Problems to work on:
[A] Translate this sentence from the passage on civilization and war into Spanish: "The situation in other cultures is roughly the same, except for the fact that they’re not as steadily successful in the art of war as the European – Greco-Roman – civilization is."
[B] Carry on the comment thread about civilization and war, starting right after its final sentence.

[[ Passage provided, beginning ]]

Still, the cultural commonality didn’t prevent peoples of Europe and Americas from happily slaughtering each other for centuries. And I doubt those being slaughtered would answer the literal question of life the same way those slaughtering would.

The situation in other cultures is roughly the same, except for the fact that they’re not as steadily successful in the art of war as the European – Greco-Roman – civilization is.

#5 Comment By Prester James On March 21, 2017 @ 3:34 am

As always, Evelyn Waugh says it best. “Civilisation – and by this I do not mean talking cinemas and tinned food, nor even surgery and hygienic houses, but the whole moral and artistic organisation of Europe – has not in itself the power of survival. It came into being through Christianity, and without it has no significance or power to command allegiance…That is the first discovery, that Christianity is essential to civilisation and that it is in greater need of combative strength than it has been for centuries.”

[[ Passage provided, end ]]
[[ Records, beginning ]]

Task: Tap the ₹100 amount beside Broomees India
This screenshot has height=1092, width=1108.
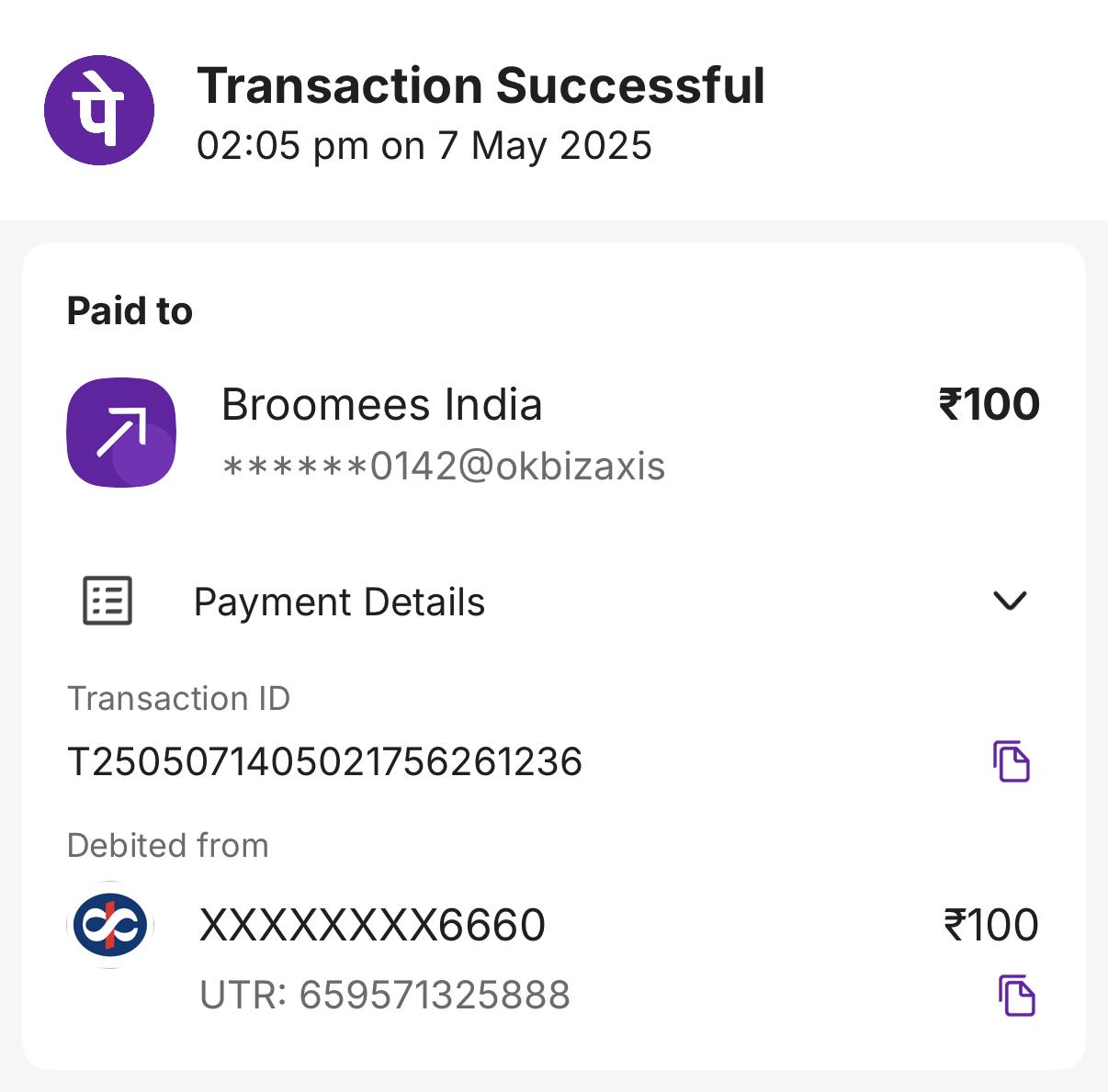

[[ Records, end ]]
[[ Records, beginning ]]

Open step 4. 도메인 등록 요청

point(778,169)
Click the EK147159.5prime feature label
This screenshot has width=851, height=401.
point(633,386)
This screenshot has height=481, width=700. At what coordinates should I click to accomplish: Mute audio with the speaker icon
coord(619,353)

[[ Records, end ]]

Expected outputs:
[A] La situación en otras culturas es más o menos la misma, salvo por el hecho de que no tienen un éxito tan constante en el arte de la guerra como la civilización europea –grecorromana–.

[B]
#6 Comment By JonF On March 21, 2017 @ 6:32 am

re: Then I came and made a reference to Sulla and Marius. And your answer is that they belonged to the same culture, hence must have had the same influences?

Well, not quite. Sulla came from an ancient but decadent patrician family and he was born and raised in Rome itself. Marius was a provincial (Iberia I think) “New Man” from, a humble background. To put them in a context closer to our time, think of Sulla as the scion of some Tidewater plantation clan which has fallen on hard times through their own ineptitude and bad habits; and Marius as a Gold Rush millionaire.

#7 Comment By Alex (the one that likes Ike) On March 21, 2017 @ 7:22 am

Well, not quite. Sulla came from an ancient but decadent patrician family and he was born and raised in Rome itself. Marius was a provincial (Iberia I think) “New Man” from, a humble background. To put them in a context closer to our time, think of Sulla as the scion of some Tidewater plantation clan which has fallen on hard times through their own ineptitude and bad habits; and Marius as a Gold Rush millionaire.

Exactly. And it shows that people of the same culture may have a chasm between their ideological and even philosophical beliefs.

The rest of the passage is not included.